Ce second opus de la saga No More Heroes n'hésite pas à développer un peu plus le concept des mini-jeux. Grasshopers reprend le principe même du premier épisode. Autrement dit, Travis enchaîne les petits boulots pour se faire un peu d'argent et ainsi se payer ce qu'il veut. Dans le premier épisode, il s'agissait par exemple de techniques de catch apprises via la vision de VHS louées ; dans ce second épisode, ce sont quelques heures de sport avec un coach gay pour nous fortifier. Bref, tout se paie.

La formule est bien rodée et permet quelques moments jouissifs. On peut ainsi faire de la livraison de pizzas, réparer des tuyaux pour permettre un bon écoulement des eaux, dératiser les étages d'un immeuble, ramasser des scorpions et j'en passe.

Le point commun entre tous ces métiers, c'est le caractère avilissant de ces jobs.
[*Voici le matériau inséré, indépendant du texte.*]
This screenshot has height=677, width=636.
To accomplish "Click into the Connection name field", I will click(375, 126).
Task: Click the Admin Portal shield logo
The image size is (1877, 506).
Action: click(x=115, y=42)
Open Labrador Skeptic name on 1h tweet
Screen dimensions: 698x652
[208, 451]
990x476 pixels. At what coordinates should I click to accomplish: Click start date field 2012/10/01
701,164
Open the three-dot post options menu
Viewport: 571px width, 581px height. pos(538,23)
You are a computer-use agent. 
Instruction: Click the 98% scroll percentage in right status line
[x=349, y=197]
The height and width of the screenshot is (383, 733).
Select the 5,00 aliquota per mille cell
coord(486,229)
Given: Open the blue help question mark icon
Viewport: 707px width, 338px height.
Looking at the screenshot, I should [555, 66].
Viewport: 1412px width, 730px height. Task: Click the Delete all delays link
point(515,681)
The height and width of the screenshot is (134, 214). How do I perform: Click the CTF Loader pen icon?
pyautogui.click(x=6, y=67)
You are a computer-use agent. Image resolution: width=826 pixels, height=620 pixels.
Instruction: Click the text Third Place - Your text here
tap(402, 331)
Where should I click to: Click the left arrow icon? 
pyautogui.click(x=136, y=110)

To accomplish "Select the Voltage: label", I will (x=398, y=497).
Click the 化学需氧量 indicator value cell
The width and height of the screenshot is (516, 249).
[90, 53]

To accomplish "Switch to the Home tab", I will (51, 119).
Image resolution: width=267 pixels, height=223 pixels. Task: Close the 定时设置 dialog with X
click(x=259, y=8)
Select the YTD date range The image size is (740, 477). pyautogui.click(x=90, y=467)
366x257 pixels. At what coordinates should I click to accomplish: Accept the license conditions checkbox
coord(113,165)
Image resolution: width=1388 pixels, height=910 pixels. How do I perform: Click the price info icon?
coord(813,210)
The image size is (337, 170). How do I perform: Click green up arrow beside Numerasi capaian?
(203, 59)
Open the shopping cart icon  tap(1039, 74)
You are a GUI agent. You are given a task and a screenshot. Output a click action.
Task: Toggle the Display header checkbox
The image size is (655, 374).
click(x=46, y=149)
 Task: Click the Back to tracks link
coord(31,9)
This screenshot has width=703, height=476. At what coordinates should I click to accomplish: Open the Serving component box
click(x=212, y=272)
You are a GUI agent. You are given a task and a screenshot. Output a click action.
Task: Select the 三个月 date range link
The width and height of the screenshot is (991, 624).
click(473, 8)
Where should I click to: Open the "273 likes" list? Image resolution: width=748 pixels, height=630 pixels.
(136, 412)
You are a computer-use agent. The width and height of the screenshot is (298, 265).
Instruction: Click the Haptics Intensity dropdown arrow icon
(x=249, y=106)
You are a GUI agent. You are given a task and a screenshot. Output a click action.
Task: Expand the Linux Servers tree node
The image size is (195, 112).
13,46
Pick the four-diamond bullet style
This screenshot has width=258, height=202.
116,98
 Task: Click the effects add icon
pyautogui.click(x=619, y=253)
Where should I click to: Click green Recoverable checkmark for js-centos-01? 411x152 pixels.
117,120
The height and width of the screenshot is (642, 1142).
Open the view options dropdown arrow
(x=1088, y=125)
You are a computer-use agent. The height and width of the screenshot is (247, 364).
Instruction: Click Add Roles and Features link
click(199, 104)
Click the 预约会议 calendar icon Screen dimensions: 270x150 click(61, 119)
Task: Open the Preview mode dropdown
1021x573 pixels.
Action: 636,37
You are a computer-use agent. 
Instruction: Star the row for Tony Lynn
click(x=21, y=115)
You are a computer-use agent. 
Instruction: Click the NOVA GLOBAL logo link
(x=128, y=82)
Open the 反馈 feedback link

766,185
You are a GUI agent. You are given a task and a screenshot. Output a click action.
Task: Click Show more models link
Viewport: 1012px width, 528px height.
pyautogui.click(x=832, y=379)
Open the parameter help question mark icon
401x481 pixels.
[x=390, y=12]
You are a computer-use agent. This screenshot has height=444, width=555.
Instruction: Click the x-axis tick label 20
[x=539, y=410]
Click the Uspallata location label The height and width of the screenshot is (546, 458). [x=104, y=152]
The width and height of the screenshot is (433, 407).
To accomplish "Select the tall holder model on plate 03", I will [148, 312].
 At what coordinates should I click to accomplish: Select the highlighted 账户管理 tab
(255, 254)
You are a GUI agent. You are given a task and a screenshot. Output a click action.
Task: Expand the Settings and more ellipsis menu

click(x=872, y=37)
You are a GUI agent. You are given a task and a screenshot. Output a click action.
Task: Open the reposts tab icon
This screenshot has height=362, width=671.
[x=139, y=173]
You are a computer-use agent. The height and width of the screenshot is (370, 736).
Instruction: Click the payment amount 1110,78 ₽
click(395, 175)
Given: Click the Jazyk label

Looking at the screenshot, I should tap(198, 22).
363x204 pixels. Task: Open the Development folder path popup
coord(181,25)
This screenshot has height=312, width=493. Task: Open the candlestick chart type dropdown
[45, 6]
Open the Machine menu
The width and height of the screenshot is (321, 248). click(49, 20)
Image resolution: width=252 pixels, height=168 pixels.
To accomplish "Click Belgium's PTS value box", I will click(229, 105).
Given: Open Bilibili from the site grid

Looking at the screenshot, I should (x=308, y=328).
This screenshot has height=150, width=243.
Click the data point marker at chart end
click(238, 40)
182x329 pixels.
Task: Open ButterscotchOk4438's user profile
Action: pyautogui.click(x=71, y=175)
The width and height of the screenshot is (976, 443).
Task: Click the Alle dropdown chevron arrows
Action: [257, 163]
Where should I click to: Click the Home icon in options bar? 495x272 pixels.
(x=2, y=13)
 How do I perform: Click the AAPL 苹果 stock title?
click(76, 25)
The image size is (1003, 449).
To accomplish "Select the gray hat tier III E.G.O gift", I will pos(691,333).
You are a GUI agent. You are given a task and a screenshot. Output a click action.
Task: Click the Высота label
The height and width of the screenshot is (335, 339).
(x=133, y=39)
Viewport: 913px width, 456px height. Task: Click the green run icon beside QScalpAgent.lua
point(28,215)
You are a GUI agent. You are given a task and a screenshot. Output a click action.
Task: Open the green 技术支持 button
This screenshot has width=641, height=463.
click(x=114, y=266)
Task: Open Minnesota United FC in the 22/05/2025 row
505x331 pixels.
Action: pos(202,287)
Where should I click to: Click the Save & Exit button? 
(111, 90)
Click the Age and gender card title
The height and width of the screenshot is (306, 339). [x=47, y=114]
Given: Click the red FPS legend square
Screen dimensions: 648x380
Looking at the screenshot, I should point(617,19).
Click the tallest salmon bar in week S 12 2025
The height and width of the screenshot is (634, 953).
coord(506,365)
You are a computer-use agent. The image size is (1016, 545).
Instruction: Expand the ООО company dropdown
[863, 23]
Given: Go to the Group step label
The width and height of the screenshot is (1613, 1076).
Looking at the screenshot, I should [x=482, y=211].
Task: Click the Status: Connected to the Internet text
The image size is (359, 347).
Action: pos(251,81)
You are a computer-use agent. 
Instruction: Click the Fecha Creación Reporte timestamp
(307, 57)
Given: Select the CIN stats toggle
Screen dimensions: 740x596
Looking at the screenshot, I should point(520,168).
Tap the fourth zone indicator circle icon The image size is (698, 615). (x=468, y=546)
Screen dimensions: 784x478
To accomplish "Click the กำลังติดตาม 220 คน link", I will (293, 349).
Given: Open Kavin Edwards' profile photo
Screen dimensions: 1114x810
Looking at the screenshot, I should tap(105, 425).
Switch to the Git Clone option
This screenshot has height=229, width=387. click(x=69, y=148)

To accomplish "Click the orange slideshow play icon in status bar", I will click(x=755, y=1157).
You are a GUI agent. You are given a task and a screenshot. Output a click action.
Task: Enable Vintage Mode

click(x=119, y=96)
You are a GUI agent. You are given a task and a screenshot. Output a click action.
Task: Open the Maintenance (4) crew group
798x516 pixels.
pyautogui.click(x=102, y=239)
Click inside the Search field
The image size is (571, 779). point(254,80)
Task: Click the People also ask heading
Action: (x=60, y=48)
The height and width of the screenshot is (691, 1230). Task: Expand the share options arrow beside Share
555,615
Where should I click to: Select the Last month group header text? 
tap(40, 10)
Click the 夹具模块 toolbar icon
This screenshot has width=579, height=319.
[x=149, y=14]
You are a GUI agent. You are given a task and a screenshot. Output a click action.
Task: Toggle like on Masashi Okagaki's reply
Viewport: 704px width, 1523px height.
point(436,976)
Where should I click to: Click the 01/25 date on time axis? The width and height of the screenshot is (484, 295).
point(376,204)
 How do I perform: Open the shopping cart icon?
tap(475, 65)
Aucun travail digne d'intérêt, glorifiant un tant soi peu notre personne, permettant un investissement et, pourquoi pas, un développement intellectuel (d'ailleurs, le type qui vous refile ces jobs use de l'ironie pour se foutre ouvertement de vous du style, "Les nanas craquent pour les plombiers..."). Nous n'observons qu'une ultra segmentation du travail en une multitude de petits boulots ennuyeux au possible. Des tâches ultra répétitives à la portée de tous.

On trouve ici une première critique du monde de travail. Derrière l'aspect amusant de ces missions, le labeur. La pénibilité totale du travail. Il faudra à tout prix en passer par là pour gagner de l'argent (en dehors des meurtres bien évidemment). En plus du caractère avilissant de ces tâches, on constate un système de paiement propre à ces emplois précaires.

Scénario et dialogues

Le scénario se base sur le canevas simple de la vengeance mais propose également quelques prolongements intéressants. Comme, par exemple, la relation ambiguë entre Sylvia et Travis. Mais, la force du jeu c'est de développer des critiques pertinentes sur la société, l'environnement et cela toujours de façon ludique. Les dialogues sont de qualités mêmes si un peu sous-exploités. Ils participent en tous les cas à développer la douce folie dans laquelle baigne le titre.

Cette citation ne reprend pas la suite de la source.